They do not look good; but the memories behind it were real and beautiful.
And now I am talking of those numbers again. Those numbers that were permanently written on my transcript of records and classcards. They were not as excellent as they were supposed to be. In those numbers I can see pain, hardship, and perseverance. Not just those things; I can also see my procrastination and my shortcomings.
I can see from those numbers how imperfect I am. And I can also see how dependent I am to God.
Originally, as I see those numbers, I also see my incompetence. To any person who was formerly included in what people say as the "cream of the crop" in high school, it is disappointing to have those numbers upon entering the university. Frustrated. That was how I felt. I always say to myself that I did my best. MY very best... and yet I failed to seize that best number.

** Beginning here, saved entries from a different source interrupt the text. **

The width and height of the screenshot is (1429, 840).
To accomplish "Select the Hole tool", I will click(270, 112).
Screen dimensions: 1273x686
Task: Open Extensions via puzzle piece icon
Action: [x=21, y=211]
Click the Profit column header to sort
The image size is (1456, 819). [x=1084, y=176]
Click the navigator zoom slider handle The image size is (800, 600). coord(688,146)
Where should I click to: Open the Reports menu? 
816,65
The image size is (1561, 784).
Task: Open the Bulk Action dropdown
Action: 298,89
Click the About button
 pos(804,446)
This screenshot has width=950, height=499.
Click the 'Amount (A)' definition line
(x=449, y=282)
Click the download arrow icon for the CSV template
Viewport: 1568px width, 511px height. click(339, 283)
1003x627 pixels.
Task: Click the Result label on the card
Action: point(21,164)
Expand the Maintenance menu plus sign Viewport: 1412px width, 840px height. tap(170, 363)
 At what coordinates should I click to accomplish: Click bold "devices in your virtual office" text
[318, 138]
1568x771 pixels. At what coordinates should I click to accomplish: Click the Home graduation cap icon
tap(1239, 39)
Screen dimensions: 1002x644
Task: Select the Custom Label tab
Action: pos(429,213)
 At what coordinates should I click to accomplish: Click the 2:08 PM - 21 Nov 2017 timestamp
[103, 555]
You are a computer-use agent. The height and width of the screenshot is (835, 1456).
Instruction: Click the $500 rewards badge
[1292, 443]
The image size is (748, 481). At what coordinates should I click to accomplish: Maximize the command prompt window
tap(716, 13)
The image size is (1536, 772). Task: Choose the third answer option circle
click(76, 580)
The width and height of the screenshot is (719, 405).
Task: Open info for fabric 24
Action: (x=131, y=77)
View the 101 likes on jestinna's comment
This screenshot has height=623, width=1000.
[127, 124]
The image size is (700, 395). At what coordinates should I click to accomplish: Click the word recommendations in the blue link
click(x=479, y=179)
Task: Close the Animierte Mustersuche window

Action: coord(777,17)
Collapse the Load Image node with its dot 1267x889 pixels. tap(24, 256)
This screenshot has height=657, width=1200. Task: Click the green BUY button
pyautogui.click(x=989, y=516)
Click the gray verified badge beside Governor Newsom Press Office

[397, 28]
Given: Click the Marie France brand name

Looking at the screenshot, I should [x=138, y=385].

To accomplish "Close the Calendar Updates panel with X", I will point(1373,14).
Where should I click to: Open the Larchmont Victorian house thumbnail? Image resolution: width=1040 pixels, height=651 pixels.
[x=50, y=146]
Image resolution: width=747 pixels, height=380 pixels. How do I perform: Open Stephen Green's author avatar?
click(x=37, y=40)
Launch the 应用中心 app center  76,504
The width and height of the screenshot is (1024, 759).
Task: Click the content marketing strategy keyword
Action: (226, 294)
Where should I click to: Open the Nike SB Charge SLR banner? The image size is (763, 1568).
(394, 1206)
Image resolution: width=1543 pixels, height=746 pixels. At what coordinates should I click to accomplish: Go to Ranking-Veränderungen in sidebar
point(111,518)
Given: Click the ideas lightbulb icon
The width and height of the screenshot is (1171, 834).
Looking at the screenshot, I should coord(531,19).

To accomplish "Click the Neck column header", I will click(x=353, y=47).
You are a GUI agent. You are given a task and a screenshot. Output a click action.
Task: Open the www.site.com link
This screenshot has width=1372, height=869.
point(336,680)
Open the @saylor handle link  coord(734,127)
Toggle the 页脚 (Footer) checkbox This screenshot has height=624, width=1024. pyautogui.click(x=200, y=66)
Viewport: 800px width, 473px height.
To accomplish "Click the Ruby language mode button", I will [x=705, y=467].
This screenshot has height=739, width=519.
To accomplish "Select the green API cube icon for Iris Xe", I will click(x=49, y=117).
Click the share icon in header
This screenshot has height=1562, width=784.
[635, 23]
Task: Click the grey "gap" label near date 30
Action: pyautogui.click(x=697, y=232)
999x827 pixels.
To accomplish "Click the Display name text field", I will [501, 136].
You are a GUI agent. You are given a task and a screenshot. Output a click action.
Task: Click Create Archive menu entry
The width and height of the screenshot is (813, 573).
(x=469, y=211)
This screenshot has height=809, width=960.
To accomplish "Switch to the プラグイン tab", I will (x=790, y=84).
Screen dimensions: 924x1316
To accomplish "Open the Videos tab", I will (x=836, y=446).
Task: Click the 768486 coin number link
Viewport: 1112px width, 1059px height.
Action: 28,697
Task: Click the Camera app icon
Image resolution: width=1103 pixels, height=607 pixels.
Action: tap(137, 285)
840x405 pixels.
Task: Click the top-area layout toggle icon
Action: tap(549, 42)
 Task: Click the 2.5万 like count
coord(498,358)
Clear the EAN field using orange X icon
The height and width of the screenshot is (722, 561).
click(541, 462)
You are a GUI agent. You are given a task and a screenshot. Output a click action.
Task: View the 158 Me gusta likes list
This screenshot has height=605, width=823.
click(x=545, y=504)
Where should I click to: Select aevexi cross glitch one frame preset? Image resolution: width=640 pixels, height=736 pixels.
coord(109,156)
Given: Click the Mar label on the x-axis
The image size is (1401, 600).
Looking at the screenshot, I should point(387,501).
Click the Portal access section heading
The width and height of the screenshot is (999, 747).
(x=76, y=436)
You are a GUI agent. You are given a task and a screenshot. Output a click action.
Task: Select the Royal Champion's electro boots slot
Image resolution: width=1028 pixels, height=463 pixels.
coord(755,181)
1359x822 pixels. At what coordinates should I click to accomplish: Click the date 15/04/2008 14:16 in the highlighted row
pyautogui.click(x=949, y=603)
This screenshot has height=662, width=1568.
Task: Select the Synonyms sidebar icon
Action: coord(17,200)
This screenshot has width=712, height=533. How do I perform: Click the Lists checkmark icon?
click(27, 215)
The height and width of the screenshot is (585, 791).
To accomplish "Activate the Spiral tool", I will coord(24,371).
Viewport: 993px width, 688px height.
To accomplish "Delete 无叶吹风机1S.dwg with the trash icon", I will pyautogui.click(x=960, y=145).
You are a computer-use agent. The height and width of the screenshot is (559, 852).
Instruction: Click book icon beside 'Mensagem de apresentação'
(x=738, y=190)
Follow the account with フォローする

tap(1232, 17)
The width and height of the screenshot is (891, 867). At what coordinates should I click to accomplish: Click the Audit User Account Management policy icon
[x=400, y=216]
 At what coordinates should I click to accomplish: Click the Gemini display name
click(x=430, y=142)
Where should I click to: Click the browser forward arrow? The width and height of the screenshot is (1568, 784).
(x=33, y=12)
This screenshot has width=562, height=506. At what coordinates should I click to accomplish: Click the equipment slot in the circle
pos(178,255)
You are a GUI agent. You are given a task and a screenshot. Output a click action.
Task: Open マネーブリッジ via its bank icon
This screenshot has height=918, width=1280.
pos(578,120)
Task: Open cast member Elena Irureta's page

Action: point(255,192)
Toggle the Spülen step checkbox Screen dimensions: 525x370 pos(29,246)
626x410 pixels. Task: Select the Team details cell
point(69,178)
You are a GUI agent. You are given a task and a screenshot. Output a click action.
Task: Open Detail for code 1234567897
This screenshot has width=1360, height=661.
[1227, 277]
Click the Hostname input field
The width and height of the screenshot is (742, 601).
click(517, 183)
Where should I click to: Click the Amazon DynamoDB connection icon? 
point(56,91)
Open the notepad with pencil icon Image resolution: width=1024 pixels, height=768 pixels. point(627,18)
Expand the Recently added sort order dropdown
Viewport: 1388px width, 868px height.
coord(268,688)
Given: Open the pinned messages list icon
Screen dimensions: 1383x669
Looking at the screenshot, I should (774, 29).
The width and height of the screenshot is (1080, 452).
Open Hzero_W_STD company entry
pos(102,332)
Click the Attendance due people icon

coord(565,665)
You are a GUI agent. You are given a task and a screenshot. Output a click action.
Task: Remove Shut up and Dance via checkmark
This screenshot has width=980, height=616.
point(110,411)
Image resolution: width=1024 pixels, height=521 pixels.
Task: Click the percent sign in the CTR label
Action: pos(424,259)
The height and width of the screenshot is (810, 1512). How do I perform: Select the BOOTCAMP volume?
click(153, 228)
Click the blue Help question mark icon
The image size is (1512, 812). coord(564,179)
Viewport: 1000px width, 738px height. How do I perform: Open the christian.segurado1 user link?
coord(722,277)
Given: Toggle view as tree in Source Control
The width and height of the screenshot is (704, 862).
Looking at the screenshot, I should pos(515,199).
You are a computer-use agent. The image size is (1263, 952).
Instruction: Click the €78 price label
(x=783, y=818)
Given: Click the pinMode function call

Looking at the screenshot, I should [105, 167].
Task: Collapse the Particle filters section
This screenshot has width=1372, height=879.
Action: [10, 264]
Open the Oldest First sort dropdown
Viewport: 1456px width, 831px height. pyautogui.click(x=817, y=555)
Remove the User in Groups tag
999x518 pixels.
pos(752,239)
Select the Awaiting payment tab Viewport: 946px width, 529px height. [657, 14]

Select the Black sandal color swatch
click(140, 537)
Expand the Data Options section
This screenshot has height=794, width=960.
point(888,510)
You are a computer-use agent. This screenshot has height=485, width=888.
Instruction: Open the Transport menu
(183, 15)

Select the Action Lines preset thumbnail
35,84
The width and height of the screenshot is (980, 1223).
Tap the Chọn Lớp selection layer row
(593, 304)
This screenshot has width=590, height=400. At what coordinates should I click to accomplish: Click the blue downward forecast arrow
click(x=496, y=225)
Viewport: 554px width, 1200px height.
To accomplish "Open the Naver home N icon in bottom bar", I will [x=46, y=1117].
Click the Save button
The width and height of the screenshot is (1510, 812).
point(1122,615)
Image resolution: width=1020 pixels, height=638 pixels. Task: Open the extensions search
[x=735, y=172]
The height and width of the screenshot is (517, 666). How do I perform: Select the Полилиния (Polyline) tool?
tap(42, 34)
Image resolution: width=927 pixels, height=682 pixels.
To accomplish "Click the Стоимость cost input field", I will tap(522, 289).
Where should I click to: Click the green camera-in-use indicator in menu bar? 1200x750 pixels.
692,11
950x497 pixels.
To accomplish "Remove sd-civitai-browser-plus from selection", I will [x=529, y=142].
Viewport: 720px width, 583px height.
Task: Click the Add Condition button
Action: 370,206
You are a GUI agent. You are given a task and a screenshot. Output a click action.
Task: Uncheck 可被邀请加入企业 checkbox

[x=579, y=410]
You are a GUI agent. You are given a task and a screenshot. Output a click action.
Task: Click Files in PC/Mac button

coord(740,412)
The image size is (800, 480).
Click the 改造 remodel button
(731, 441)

This life is not about me at all.
I looked on what I can do. I admired my abilities... and I trusted on it. And when I tried to stand on it, I realized that they are not strong enough. Nothing compared to the world I am facing.
---- Change of perspective. :)
This life is about the Giver of this life.
I trusted on my own abilities; but I failed to trust the One who gave those abilities to me. After all, my abilities are not mine. I will not have those abilities without God. In other words, I do not have anything I can be proud of. I only have my Abba Father who has poured out His grace on a person like me. My abilities are designed to glorify Him who is strong enough to uphold me as I face the world.
As I see those numbers, I see that some not-so-good scene of the story happened in between; but then somewhere in this "in between" there is a lesson that I was able to grasp. I do not have anything I can be proud of. All I have is God's. :)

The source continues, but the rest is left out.